Object detection counts average 0.86 with 18% multi-object rate, versus 2.1 and 56% respectively for naive stitching, showing strong geometric fusion.
CLIP-guided Orientation Search selects optimal rotation angles, improving semantic silhouette alignment and reducing fusion artifacts.
SDF averaging for voxel fusion outperforms union, Gaussian blur, Minkowski dilation, and polar blending in geometric smoothness and shape quality (see Fig. 12).
Noise guidance strategies (Noise Blending and Space Control) improve geometric fusion and convergence, especially for challenging silhouette pairs.
User study with 50 participants rated JanusMesh results as clearly recognizable 78.5% of the time and preferred the method 71% over baselines.

Threat model

The threat model is an observer adversary attempting to decipher the intended semantics of a 3D visual illusion from multiple viewpoints. The adversary can freely observe the object from arbitrary angles but should only recognize one semantic at the designated viewpoints. The system's goal is to prevent semantic leakage or recognition of unintended semantics at other views. There is no active adversary tampering with the generation process or mesh geometry, nor attempts at adversarial attacks on the neural pipeline.

Methodology — deep read

The methodology proceeds in two main stages to generate dual-semantic 3D visual illusions from two text prompts y1 and y2 at viewpoints θ1 and θ2.

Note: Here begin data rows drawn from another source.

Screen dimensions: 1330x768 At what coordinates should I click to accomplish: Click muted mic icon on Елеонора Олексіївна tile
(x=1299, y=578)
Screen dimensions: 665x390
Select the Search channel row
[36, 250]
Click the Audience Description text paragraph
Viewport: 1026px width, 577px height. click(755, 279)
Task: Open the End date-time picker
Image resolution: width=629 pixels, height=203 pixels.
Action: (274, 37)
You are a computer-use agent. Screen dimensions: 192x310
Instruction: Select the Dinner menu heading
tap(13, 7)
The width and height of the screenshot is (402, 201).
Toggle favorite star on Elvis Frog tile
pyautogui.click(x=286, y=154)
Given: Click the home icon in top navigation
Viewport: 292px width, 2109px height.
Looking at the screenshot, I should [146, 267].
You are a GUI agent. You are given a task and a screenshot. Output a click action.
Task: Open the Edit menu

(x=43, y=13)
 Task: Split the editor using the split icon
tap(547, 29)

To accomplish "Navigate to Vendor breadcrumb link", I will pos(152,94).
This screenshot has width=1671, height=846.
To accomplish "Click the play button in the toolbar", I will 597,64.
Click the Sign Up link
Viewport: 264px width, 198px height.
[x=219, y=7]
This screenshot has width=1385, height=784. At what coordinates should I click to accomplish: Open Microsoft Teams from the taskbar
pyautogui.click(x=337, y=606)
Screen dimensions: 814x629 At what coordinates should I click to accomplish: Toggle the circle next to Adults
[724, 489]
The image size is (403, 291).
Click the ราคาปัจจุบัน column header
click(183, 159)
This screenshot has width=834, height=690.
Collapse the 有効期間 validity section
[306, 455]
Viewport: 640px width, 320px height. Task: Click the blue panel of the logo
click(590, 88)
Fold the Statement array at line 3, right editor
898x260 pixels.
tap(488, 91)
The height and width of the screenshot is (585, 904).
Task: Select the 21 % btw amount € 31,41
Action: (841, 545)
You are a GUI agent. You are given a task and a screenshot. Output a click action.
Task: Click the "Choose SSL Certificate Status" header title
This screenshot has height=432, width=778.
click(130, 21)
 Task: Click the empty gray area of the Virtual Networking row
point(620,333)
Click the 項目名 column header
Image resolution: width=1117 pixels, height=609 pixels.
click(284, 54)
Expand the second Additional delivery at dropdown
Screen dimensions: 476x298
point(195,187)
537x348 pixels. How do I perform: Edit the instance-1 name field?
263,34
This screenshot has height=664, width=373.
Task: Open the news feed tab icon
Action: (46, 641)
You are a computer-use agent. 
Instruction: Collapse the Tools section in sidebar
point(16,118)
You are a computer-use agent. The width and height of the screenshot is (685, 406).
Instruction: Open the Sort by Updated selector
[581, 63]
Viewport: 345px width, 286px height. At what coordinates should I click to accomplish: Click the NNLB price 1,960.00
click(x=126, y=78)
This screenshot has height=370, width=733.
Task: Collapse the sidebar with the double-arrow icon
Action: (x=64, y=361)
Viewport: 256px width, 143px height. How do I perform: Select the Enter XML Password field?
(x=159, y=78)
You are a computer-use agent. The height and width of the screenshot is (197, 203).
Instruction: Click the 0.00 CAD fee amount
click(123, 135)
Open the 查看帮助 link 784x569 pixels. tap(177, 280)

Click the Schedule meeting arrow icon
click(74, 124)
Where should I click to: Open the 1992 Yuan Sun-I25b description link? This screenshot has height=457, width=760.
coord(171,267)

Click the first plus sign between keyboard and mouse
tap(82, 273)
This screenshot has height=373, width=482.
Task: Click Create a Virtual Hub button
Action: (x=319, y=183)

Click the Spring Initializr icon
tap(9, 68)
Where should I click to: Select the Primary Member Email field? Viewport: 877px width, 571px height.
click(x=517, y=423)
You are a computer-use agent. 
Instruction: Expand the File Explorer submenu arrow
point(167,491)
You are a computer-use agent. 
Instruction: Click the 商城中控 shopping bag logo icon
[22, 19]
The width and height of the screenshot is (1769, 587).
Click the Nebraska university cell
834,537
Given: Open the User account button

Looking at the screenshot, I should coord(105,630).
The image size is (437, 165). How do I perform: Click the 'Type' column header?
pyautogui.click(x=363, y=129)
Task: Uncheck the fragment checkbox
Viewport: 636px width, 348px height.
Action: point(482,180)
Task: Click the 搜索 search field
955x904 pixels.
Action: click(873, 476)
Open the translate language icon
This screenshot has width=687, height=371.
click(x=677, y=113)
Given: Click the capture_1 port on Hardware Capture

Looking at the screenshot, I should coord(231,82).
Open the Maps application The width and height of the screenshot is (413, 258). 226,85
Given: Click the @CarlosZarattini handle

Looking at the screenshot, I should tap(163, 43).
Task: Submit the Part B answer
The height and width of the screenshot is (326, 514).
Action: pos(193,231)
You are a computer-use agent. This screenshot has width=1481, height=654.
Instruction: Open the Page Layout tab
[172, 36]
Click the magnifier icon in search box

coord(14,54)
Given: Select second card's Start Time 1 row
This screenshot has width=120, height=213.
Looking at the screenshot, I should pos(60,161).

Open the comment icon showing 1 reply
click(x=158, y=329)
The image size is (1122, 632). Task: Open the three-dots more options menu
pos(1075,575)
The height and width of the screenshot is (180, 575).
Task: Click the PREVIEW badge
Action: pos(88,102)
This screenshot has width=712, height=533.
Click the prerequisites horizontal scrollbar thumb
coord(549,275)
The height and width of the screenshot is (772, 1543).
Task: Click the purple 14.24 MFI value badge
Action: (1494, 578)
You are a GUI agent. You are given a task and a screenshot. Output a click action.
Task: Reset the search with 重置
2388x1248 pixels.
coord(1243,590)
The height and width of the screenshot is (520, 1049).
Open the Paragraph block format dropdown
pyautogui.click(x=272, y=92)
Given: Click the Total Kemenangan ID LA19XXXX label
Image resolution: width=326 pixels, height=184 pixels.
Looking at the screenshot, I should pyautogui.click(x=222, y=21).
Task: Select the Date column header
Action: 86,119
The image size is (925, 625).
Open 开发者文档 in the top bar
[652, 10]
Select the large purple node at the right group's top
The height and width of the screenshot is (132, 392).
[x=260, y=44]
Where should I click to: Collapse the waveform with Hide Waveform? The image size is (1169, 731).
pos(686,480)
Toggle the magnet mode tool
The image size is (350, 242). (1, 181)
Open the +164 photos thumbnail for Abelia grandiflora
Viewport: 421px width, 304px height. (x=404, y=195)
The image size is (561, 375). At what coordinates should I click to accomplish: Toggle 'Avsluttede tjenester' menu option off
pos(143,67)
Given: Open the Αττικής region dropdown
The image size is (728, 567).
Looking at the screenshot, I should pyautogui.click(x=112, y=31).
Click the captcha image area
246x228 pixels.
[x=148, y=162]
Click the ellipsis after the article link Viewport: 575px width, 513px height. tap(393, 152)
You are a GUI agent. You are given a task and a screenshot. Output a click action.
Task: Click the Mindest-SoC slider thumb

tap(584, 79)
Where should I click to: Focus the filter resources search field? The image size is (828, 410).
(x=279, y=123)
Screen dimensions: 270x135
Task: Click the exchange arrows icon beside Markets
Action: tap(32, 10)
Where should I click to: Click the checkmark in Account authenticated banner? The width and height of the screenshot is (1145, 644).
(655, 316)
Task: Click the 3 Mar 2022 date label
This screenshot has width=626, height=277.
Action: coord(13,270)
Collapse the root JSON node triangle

Threat Model & Assumptions: The model assumes an adversary that tries to perceive the object from multiple viewpoints to identify semantics. The system aims to prevent semantic leakage so only the target semantics are recognizable from specified views. No adversarial attacks or manipulation scenarios are considered.
Data: The dataset consists of 60 distinct object prompts encompassing birds, mammals, reptiles, plants, and man-made artifacts, derived from Shape From Semantics [40] and augmented with common objects. Experiments sample 2 prompts randomly per trial to form prompt pairs. No annotated ground-truth 3D data is used; generation is zero-shot and prompt-driven.
Architecture/Algorithm: Leveraging TRELLIS [73], a two-stage Rectified Flow 3D generator with sparse structured latents, Stage 1 uses dual-branch denoising starting from shared noise z_t. Two independent denoising branches conditioned on text prompts produce clean latent voxel predictions (x1_1|t and x2_1|t). These are decoded into voxel occupancy grids (v1, v2). To fuse the geometries seamlessly, the method converts these to Signed Distance Fields (SDFs), averages them element-wise, thresholding via τ=0.8 and truncation clip_s=12, producing a blended voxel that maintains a smooth intermediate shape (SDF blending). The fused voxel is inverse-rotated and re-encoded to latent space for the next denoising step, iterating over 25 steps.

CLIP-guided Orientation Search is used to align object 2 to object 1 optimally: renders of object 1 are scored by CLIP text-image similarity to select an anchor view; object 2 is rotated within a discrete 90° grid across X,Y,Z axes (28 candidates) and the rotation maximizing image-image CLIP similarity to object 1's anchor view is chosen. This ensures semantic shapes' silhouettes align well before blending.

Stage 2 performs view-conditioned texture synthesis. The fused geometry from Stage 1 is textured separately per viewpoint by rendering from θ1 and θ2, and predicting view-specific textures using depth-conditioned ControlNet-guided Stable Diffusion. The textures are projected back onto the mesh surface and aggregated using cosine-weighted blending to smooth seams. View-dependent texture selection chooses textures from the corresponding text prompt branch based on the current angle, switching smoothly at angular boundaries.

Noise Guidance improves geometric fusion. Two strategies are introduced: Noise Blending Guidance initializes the latent from a weighted combination of pre-generated single-semantic voxels fused at target angles and pure Gaussian noise using parameter α=0.3. Space Control Guidance interpolates between the guidance latent and noise at timestep t0=10/25 to restrict generation early and improve convergence on challenging pairs. Noise guidance is optional and pair-dependent.

Training regime: The framework is training-free and zero-shot, running 25 denoising steps per branch for geometry and 30 steps for texture synthesis. Guidance scale ω=7.5 is used for classifier-free guidance between t=0.5 to 0.95 noise levels. Computations are done on a single NVIDIA RTX 4090 GPU.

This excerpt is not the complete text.